Von kerstin spieker
Werther.
Viele Plätze in der Mensa der Peter-August-Böckstiegel-Gesamtschule sind besetzt. In kleinen Gruppen sitzen Schüler zusammen, sind über Texte und Bücher gebeugt, schauen sich Fotos auf Stellwänden an oder hören zu, was Gastreferenten ihnen erzählen. Ansonsten ist es leise in dem lichtdurchfluteten Saal. "Ich bin total beeindruckt von der Konzentration, mit der die Jugendlichen hier bei der Sache sind", sagt Bernd Wagner vom StadtarchivBielefeld.
Die Ruhe passt zum Thema des Tages. Es geht um den Holocaust. Für Schüler der Jahrgangsstufen neun und zehn steht die Auseinandersetzung mit der Ermordung von Millionen jüdischer Männer, Frauen und Kinder auf dem Stundenplan."Für viele der Schüler ist das heute zudem eine Vorbereitung auf ihre Reise nach Auschwitz", so Almuth Müller-Röhr. Gemeinsam mit ihrem Kollegen Manuel Feuß koordiniert die Lehrerin die intensive Auseinandersetzung mit dem Holocaust an der Gesamtschule. Zum fünften Mal geht es Mitte März nach Polen in das ehemalige Konzentrationslager Au-schwitz. Wie wohl kein zweiter Name steht Auschwitz für die Vernichtung jüdischen Lebens durch Nazideutschland. 147 Jungen und Mädchen der insgesamt 210 Zehntklässler an den beiden Gesamtschulstandorten Werther und Borgholzhausen werden Museum und Gedenkstätte, die das Lager heute ist, besuchen - freiwillig. Auch leistet jeder Reisende einen Eigenanteil von 50 Euro der Reisekosten. Der Rest in Höhe von 195 Euro pro Kopf ist durch Sponsorengelder abgedeckt. Auch die 14 Lehrkräfte, die die Fahrt begleiten, tun das freiwillig, in ihrer Freizeit und auf eigene Kosten. Die Reise ist keine Schulveranstaltung, sondern findet unter dem Dach der Gütersloher Falken statt.

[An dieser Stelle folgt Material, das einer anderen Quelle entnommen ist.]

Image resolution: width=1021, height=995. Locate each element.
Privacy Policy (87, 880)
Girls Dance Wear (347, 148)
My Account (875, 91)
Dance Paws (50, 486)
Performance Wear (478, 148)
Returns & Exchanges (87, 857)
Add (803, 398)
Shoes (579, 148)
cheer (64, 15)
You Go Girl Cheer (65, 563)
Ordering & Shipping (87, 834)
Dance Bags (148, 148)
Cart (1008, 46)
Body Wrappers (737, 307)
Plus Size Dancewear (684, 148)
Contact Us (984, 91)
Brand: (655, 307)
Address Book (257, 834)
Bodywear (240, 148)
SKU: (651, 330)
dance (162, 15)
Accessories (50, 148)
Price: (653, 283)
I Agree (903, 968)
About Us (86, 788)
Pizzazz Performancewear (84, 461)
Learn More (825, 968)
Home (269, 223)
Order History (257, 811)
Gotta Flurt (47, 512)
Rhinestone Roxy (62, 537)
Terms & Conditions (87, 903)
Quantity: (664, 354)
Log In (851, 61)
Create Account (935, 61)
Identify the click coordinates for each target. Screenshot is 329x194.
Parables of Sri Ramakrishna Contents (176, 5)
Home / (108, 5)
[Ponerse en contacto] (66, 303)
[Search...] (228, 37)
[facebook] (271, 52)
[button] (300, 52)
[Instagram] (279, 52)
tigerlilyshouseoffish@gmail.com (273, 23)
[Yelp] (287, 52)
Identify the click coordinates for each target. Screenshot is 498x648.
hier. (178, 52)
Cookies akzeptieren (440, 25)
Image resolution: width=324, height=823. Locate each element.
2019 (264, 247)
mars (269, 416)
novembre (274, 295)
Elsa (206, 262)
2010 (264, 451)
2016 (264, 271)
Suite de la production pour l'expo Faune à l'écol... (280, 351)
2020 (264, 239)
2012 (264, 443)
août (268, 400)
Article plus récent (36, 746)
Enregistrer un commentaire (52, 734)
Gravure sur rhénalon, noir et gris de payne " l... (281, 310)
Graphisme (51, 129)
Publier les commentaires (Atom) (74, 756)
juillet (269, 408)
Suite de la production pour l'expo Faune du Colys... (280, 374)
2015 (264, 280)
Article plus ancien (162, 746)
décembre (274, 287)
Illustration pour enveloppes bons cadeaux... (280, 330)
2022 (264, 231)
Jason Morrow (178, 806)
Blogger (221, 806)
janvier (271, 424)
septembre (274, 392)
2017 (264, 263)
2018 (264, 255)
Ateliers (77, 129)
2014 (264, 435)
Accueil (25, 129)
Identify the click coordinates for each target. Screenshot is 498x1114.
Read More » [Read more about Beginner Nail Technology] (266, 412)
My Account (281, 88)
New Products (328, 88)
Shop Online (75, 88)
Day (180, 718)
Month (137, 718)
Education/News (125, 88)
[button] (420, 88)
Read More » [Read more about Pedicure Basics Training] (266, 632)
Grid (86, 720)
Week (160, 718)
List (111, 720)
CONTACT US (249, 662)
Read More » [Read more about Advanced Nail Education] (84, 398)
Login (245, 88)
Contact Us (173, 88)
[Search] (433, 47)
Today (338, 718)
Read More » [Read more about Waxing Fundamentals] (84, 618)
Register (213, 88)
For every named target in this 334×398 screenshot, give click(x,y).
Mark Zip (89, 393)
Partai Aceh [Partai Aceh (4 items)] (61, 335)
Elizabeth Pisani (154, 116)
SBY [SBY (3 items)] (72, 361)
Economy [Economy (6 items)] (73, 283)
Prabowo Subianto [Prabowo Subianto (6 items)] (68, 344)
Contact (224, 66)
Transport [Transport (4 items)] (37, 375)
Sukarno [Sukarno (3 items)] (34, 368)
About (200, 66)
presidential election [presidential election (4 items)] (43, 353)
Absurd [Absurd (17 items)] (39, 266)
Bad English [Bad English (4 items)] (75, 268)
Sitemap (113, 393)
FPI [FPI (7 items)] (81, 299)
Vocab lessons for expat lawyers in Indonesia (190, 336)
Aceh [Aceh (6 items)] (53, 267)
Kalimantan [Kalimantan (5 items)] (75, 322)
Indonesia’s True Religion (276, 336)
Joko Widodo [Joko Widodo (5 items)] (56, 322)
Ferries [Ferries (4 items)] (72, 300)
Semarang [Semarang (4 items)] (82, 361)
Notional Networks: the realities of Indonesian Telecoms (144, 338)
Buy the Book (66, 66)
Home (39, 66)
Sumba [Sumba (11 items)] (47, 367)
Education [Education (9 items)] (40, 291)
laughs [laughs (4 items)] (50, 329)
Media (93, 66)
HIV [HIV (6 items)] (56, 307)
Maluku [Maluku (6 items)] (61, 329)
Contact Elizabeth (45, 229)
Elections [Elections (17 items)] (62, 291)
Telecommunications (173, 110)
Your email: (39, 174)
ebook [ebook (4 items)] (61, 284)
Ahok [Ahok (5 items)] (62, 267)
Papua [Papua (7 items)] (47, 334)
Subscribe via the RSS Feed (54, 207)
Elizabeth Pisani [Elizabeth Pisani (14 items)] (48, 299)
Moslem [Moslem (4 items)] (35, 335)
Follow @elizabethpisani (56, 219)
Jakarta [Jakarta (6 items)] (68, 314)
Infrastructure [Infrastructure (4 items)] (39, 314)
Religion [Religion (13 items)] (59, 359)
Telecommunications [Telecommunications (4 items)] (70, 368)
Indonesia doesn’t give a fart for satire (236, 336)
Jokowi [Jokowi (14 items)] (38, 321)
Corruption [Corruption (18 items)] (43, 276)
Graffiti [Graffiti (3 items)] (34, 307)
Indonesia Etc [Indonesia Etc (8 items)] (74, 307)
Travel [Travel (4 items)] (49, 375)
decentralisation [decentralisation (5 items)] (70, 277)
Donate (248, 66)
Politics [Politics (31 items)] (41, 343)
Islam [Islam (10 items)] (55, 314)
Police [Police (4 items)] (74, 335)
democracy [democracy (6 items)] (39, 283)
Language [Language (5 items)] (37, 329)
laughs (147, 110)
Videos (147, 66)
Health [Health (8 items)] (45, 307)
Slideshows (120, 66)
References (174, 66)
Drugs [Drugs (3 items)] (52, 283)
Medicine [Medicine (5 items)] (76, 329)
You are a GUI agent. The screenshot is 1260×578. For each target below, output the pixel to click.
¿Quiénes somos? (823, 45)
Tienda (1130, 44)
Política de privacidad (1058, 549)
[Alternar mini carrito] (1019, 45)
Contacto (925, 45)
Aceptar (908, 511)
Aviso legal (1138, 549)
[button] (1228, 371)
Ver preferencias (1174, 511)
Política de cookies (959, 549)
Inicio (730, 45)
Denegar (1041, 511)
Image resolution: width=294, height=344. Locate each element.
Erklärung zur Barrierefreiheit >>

Nur ein langes Wochenende haben die Jugendlichen für ihre Fahrt Zeit. Umso wichtiger ist da eine gute Vorbereitung auf das Thema schon in
Werther.
Das Bielefelder Stadtarchiv stellte Teile seiner Ausstellung »Bielefelder Deportation - es waren doch unsere Nachbarn« für die gestrige Veranstaltung in der Mensa zur Verfügung. Aufgezeigt wird darin, was über das Schicksal der Juden aus dem weiten Umland noch bekannt ist. Viele Dokumente, die darüber hätten Aufschluss geben können, zerstörten die Mörder selbst am Ende des Krieges. Doch man müsse davon ausgehen, dass mindestens 2000 Juden über die logistische Drehscheibe Bielefeld Richtung Osten deportiert worden seien, so Bernd Wagner.Was das mit der Geschichte Werthers zu tun hat, darüber hat die Arbeitsgruppe »Jüdisches Leben in Werther« zahlreiche Informationsmaterialien zusammengetragen. Den Gesamtschülern stellte der Arbeitskreis gestern einen Teil der daraus erwachsenen Ausstellung zur Verfügung. Arbeitsergebnisse aus Kunst- und Geschichtsprojekten sowie Tagebücher der Schülerreisegruppen, die in den vergangenen Jahren Auschwitz besuchten, rundeten die Exponate ab. Hinzu kamen Erlebnisberichte durch Zeitzeugen, die selber oder deren Eltern den Zweiten Weltkrieg erlebt hatten (siehe Extratext).
Die intensive Arbeitsatmosphäre in der Mensa verwunderte Almuth Müller-Röhr gestern nicht. "So nachdenklich und konzentriert kommen die Schüler auch aus Auschwitz zurück", ist ihre Erfahrung. Besonders ruhig war es gestern übrigens an dem Tisch, auf dem die Reisetagebücher der früheren zehnten Klassen auslagen. Die Jugendlichen berichten darin über Gesehenes und über Begegnungen in Auschwitz. Viele Einträge beschäftigen sich aber auch mit den Gedanken und Gefühlen der jungen Besucher. Ein Wertheraner Schüler versuchte sein Entsetzen in Worte zu fassen und schrieb angesichts des Ungeheuerlichen: "Was soll man da noch sagen?"